要約
マルチポートT1/E1/J1ラインカードによる現代の通信システムは冗長を採用して電気通信ネットワークが必要とする高い可用性を達成します。伝統的に、これらのシステムではN+1の冗長度の実現はリレーを使用してきました。ラインカード当りのT1/E1/J1のポート数およびシステム当りのカード数が増加するにつれて、基板面積および必要とする電力のためにリレーでは実現不可能になります。設計者はリレーの代替にアナログスイッチを使用しています。リレーに優るアナログスイッチの利点は表1に一覧されています。
関連するアプリケーションノート 「Intel(R) T1/E1/J1, N+1 Redundancy With Analog Switches and Intel(R) LXT38x Line Interface Units」(英文)
表1. アナログスイッチ 対 リレー
Relay | Analog Switch | |
Board Space | 100mm2 | 15mm2 |
Power Consumption | 140mW | 5µW |
Switching Speed | 4ms | 30ns |
Reliability | Mechanical Operation | No Moving Parts |
このアプリケーションノートはアナログスイッチを用いてT1/E1/J1、N+1冗長保護を実現する方法を示します。このアプリケーションノートはお客様のアプリケーションに対するアナログスイッチの選択ガイドラインを提供し、かつマキシムのアナログスイッチおよびT1/E1/J1トランシーバを用いた試験結果を示します。
冗長方式
図1および図2はアナログスイッチを用いる2つの冗長方式を示しています。明確にするために、送信および受信インタフェースは別の図になっています。受信および送信インタフェースは各T1/E1ポートに対して同じ基板にあります。これらの図はDS2155などのマキシムのトランシーバに推奨される標準的なインタフェーストランスと抵抗を示しています。両方の場合ともバックプレーン内に走る保護バスがあり、そこでは入力または出力信号はアナログスイッチを経由して配信することができます。保護バスはバックアップ(保護)ラインカードに直接接続されます。

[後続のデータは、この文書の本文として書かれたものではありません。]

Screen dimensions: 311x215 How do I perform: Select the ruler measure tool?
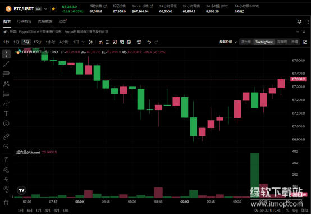(6, 136)
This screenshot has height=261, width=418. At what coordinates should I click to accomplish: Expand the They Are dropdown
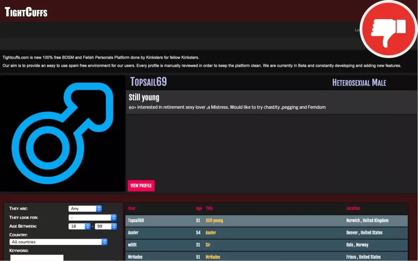(85, 208)
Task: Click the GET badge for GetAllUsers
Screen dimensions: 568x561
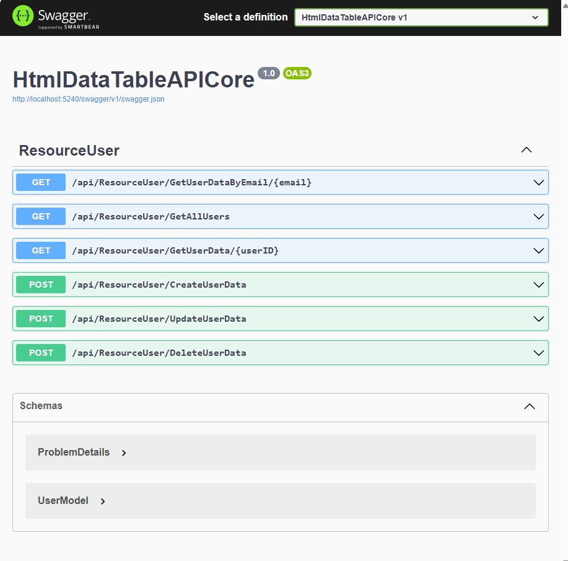Action: point(41,216)
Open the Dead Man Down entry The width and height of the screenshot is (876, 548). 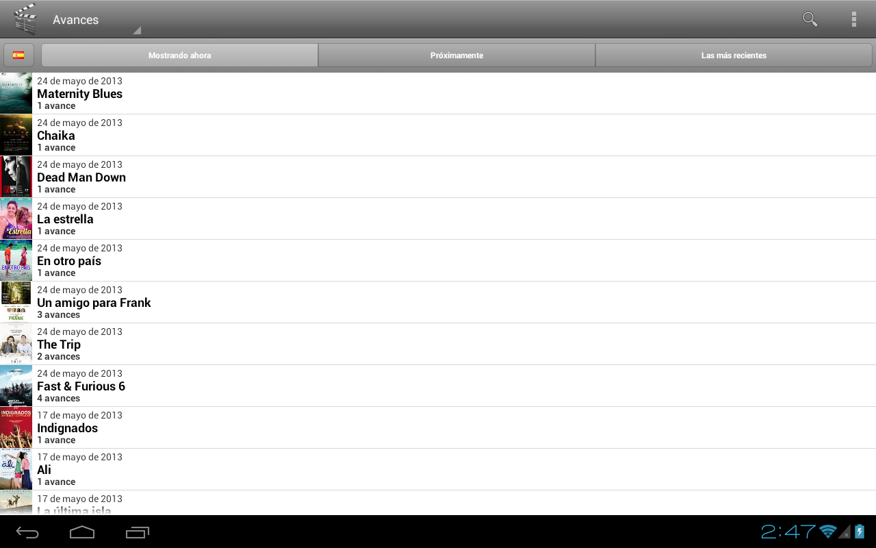(438, 177)
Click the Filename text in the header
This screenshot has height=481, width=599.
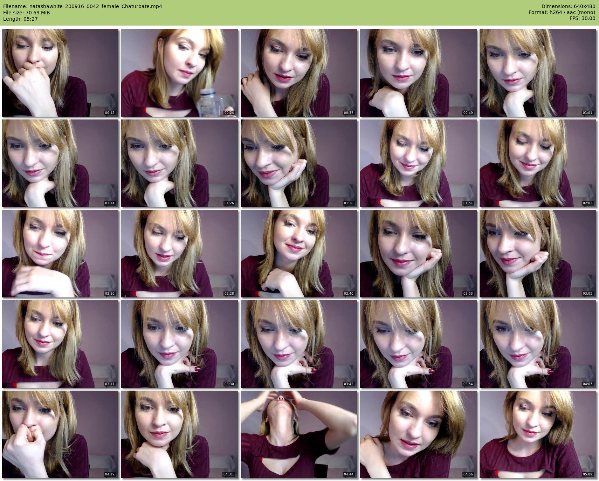tap(83, 6)
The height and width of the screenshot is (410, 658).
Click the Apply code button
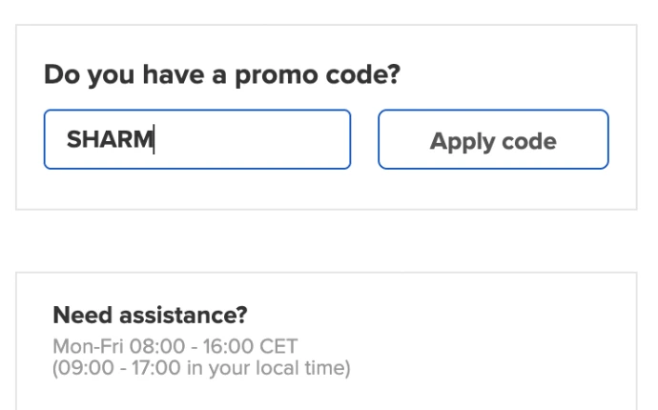(493, 142)
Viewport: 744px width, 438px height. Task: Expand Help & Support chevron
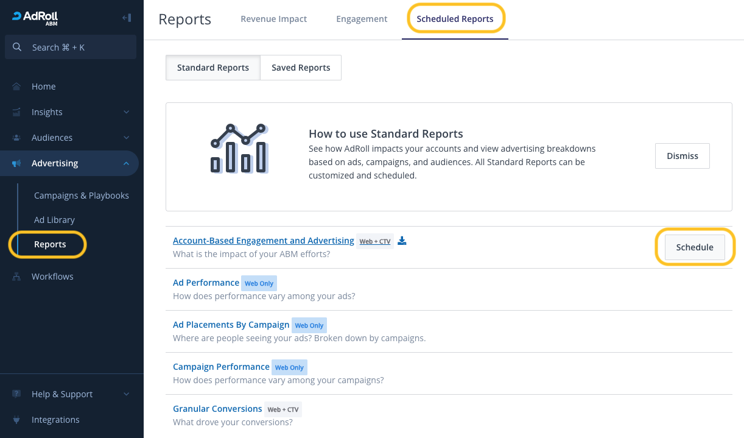(126, 394)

図1(「方式A」)では、アナログスイッチはラインカード自身の中にあります。方式Aは下に示す「方式B」内の保護スイッチング用の別のラインカードを必要としない利点を備えています。方式Aは別の専用電源を必要とするフェイルオーバスイッチングの場合も各スイッチが給電されることが必要です。
図1a. 冗長方式A:受信経路
図1b. 冗長方式A:送信経路
図2(「方式B」)では、アナログスイッチは別の「保護スイッチカード」にあります。方式Bはラインカード自身の中で常に「オン」である電源に依存しない利点を備えていますが、別の保護スイッチングカードを必要とします。
図2a. 冗長方式B:受信経路
図2b. 冗長方式B:送信経路
アナログスイッチの選択
T1/E1/J1インタフェース規格に適合するためにアナログスイッチはその電気的特性を充分に注意して選択しなければなりません。送信と受信インタフェースに対する要件は全く異なるため、それを別々に調べます。
送信インタフェーススイッチ
送信インタフェースでは、スイッチのオン抵抗(RON)が重要なパラメータです。図1と図2においてスイッチのRONが出力ドライバとトランスの一次側と直列に存在し、したがって出力パルス振幅がわずかに低下します。ほとんどの場合、振幅の低下はスイッチの標準的なRONの値に相当する量だけ直列抵抗(RT)を単に小さくすることによって補償可能です。その例として、トランシーバが推奨するRTが11ΩでRON (typ)が0.5Ωであると、実際のRTの値は10.5Ωとすべきです。抵抗RTに比べてRONを小さくすることは、温度や電源変動などの動作範囲の全体で正常な動作を保証するために重要です。小さいRONはまたRONの平坦性が小さい結果となり、出力パルスの歪が減少します。
トランシーバによっては(DS2155など)、ソフトウェアによる出力のパルス振幅調整も可能です。これは出力抵抗が不要(RT = 0)の場合にトランシーバの正常なパルステンプレートマージンを保証するために非常に有用です。.
送信インタフェースで重要な別のパラメータはスイッチのオンおよびオフ容量(CONとCOFF)です。オン容量が過剰であると出力パルスを歪ませて送信のリターンロス性能が低下します。オフ容量はバックラインカードが図1と図2に示すように保護バスを通して送信する場合に重要です。この場合、出力ドライバは他のラインカードからのすべてのオフ容量の並列合成値を見ることになります。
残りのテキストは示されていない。